Task = Reproduce, with no alteration, the span of lines that begins at the line containing "Where should I click to: Open the three-dots" and ends at the last line of the records, both ends included, and nothing else.

* * *

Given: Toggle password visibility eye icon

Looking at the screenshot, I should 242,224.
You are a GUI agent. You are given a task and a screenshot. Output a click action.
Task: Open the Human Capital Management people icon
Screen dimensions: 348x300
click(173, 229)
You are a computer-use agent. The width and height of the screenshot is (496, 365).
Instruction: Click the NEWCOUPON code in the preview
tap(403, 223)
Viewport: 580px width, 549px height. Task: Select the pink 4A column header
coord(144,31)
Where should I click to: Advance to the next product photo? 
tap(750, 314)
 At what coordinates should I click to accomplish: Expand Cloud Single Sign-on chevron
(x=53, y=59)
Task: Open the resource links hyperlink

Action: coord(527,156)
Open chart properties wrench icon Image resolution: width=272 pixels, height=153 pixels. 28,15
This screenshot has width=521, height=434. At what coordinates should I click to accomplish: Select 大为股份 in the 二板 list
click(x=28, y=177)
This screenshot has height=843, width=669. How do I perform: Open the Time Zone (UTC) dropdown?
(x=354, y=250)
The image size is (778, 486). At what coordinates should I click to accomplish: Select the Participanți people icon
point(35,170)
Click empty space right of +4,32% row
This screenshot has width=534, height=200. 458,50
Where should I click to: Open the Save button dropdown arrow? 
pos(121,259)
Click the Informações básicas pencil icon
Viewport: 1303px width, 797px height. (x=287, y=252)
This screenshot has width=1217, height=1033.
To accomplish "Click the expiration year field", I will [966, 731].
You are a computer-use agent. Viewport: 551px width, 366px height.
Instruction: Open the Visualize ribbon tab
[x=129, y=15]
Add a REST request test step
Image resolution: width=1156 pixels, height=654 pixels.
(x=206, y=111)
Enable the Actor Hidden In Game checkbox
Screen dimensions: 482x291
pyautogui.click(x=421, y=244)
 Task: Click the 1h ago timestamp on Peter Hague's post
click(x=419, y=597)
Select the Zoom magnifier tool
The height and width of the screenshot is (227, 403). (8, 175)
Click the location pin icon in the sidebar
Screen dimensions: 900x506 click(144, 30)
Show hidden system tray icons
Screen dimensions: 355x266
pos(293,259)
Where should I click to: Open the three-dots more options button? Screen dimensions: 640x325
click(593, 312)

* * *

Answer section =
Where should I click to: Open the three-dots more options button? Screen dimensions: 640x325
click(593, 312)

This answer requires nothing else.